Data on finding visible targets
▬▬▬
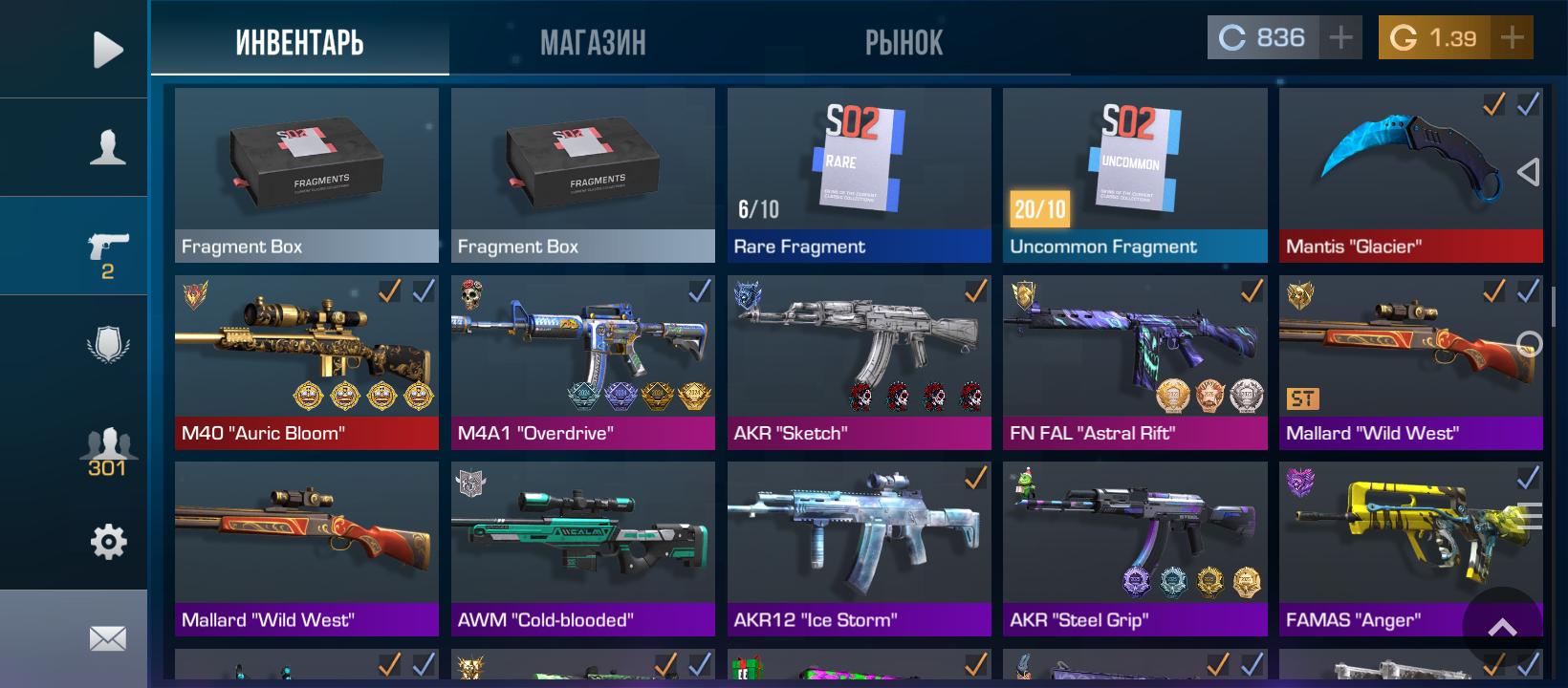Viewport: 1568px width, 688px height.
Task: Choose the AKR "Sketch" rifle
Action: click(x=859, y=362)
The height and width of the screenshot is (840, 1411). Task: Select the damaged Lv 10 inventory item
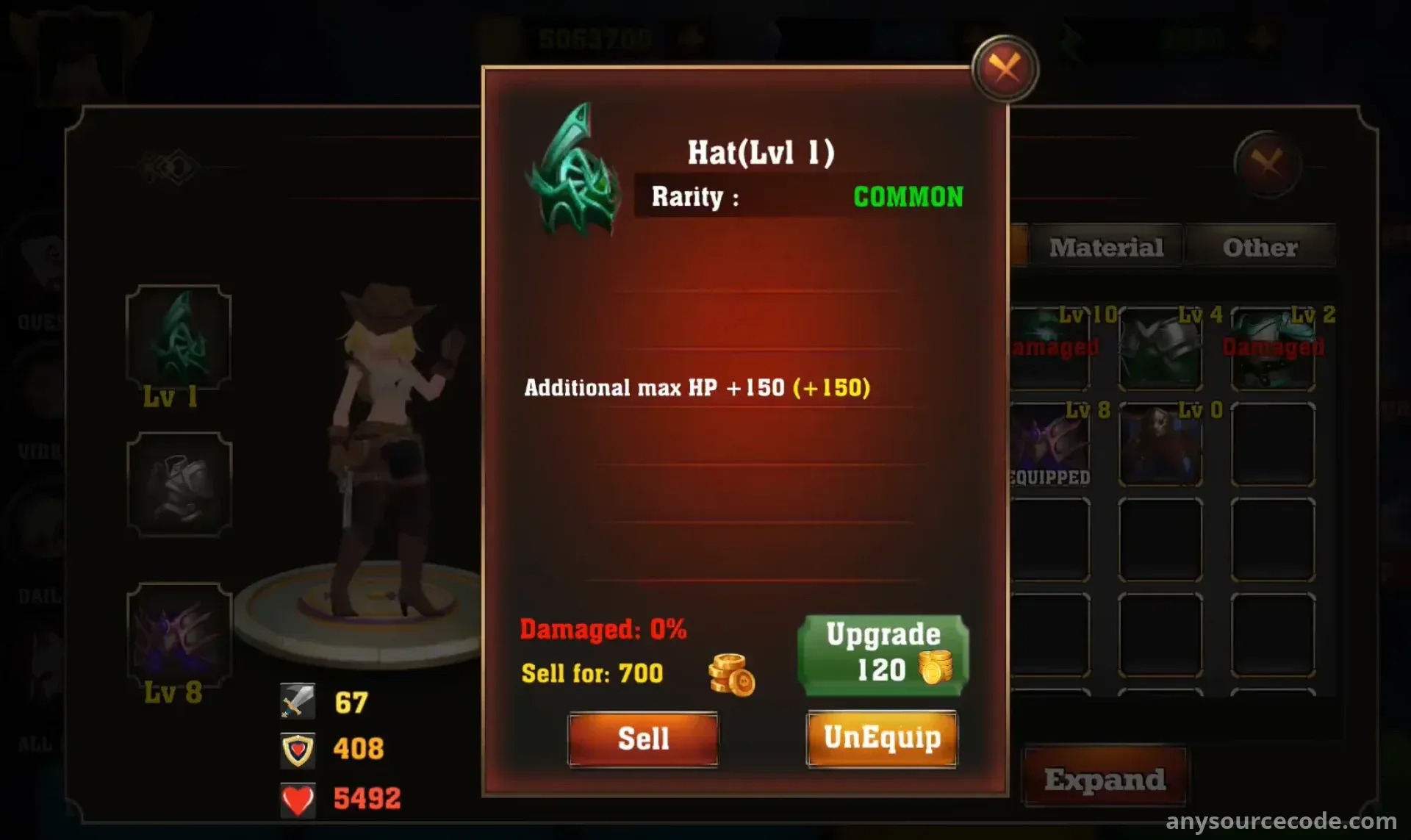[1049, 348]
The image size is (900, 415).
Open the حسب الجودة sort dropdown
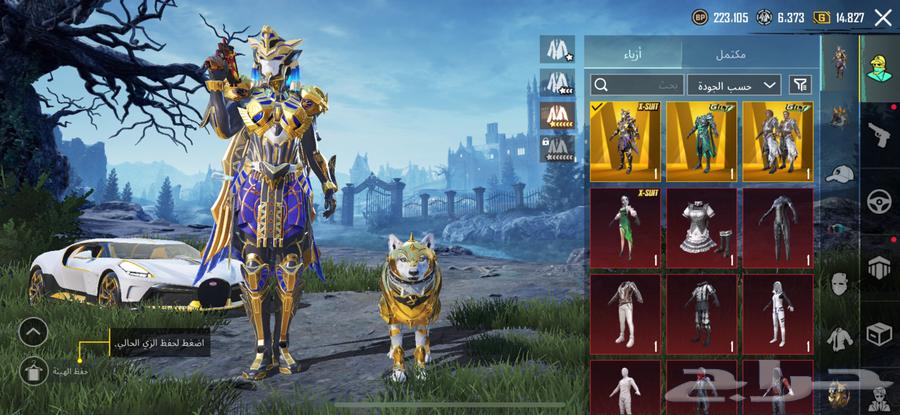(734, 85)
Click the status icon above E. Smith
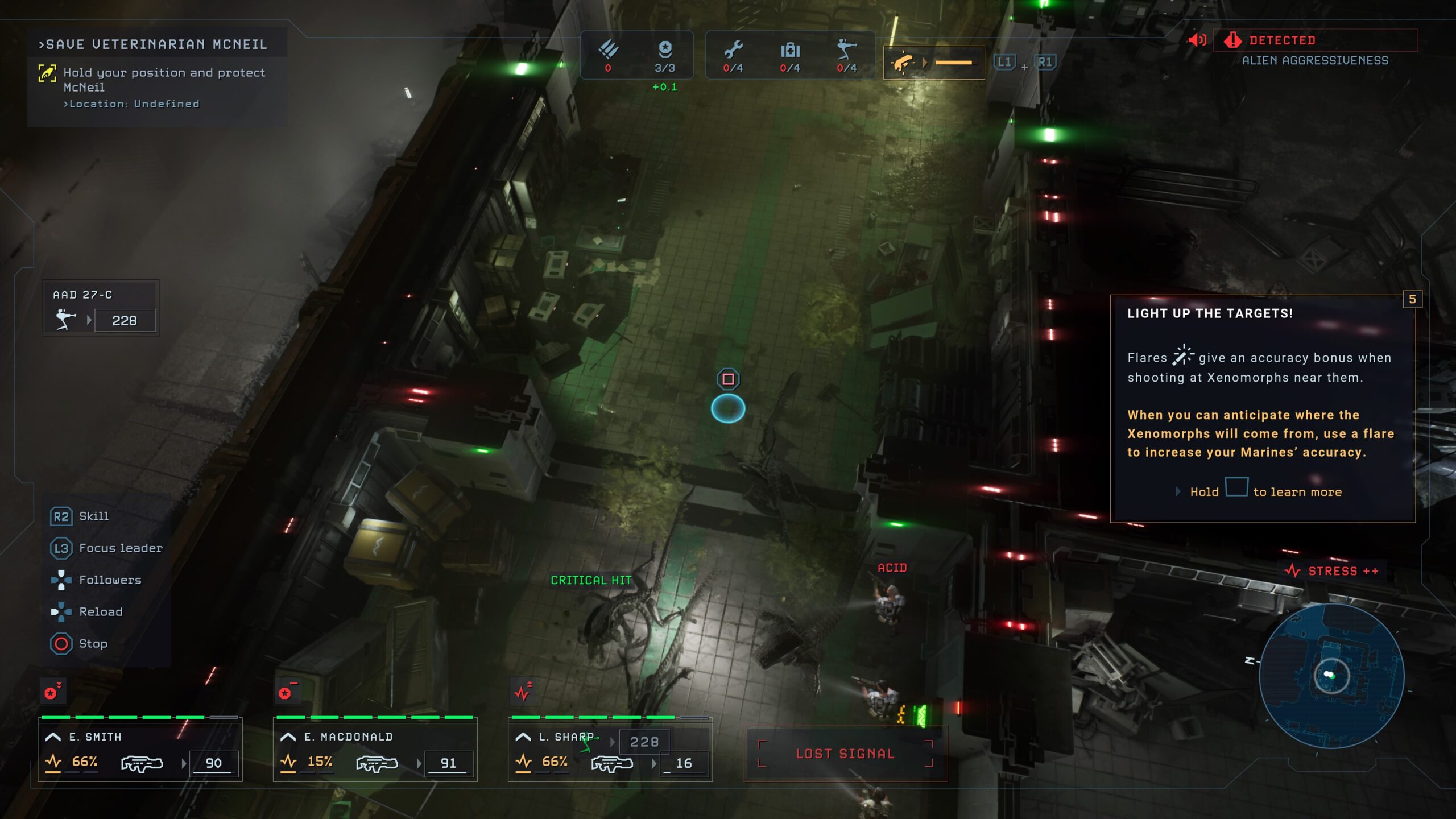Screen dimensions: 1456x819 [52, 692]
▬▬▬
> [Task prompt] Pull every line of text out of the entries above and write each one word for word. Leave the pictures out.

> [Answer in full]
Viewport: 1568px width, 688px height.
Task: Choose the AKR "Sketch" rifle
Action: click(x=859, y=362)
The height and width of the screenshot is (840, 1411). Task: Select the damaged Lv 10 inventory item
[1049, 348]
The image size is (900, 415).
Open the حسب الجودة sort dropdown
(734, 85)
Click the status icon above E. Smith
Screen dimensions: 1456x819 [52, 692]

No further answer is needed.